Scraper for pocketmonsters.net

Format for input file for episode mapping (created manually):

a<AID>.map

<anidb epno> || <pm.net epid>

1 || 1
2 || 2
...
S1 || 666

Script should read and parse each .map file to get the mapping between anidb episode numbers and the pm.net episode ids.

Script should then parse the pm.net episode pages one by one to extract information about characters and pokemon.

Example: http://pocketmonsters.net/episodes/276#Char

The links of interest have the following formats:

http://pocketmonsters.net/character/2

http://pocketmonsters.net/dex/16

The parsed information should be stored in an output file called a<AID>_[characters|pokemon].out with the following format:

a<AID>_characters.out:

---275---
Pokemon Character #0002

---276---
Pokemon Character #0002
Pokemon Character #...

a<AID>_pokemon.out:

---275---
Pokemon #001
Pokemon #016

---276---
Pokemon #016
Pokemon #...

Character ids should be padded with zeros to a 4 digit number, pokemon ids should be padded with zeros to a 3 digit number. The number enclosed by --- is the episode number on anidb.


Additional features:

Compare output files a<AID>_[characters|pokemon].out with existing files a<AID>_[characters|pokemon].done to find changes between the data on AniDB and the data on pm.net.

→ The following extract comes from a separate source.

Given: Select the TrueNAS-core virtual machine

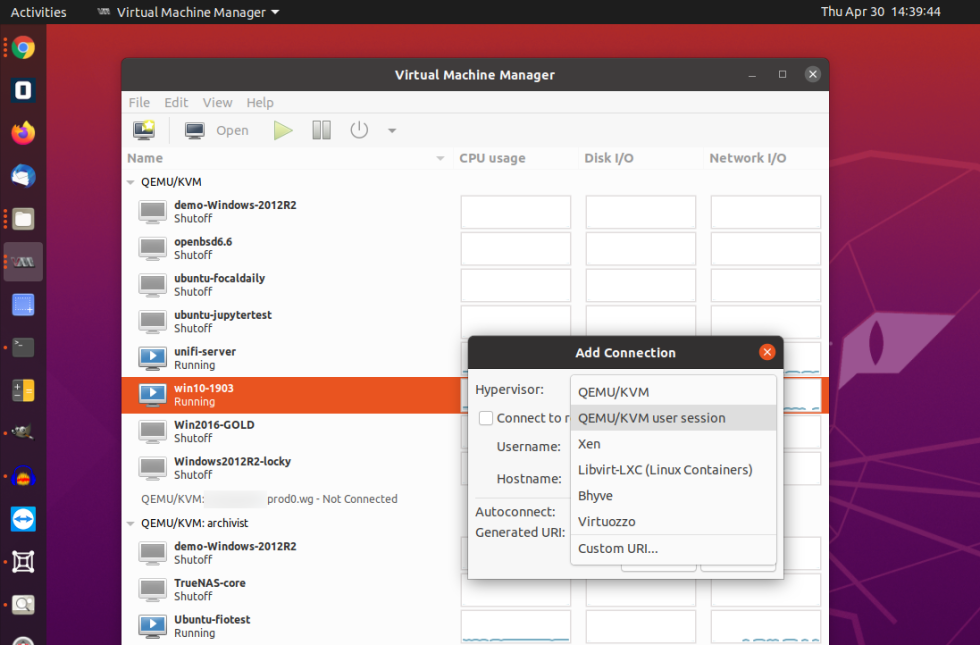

Parse all output files a<AID>_[characters|pokemon].out to create a list of character and pokemon ids that are not present in any of the lists. (Take highest id, create list 1-<highest id>, remove all appearing ids from list, output list in missing_[characters|pokemon].out. Incorporate blacklist_[characters|pokemon].in file to remove further characters from the list that arent anime characters (pokemon live show characters for example).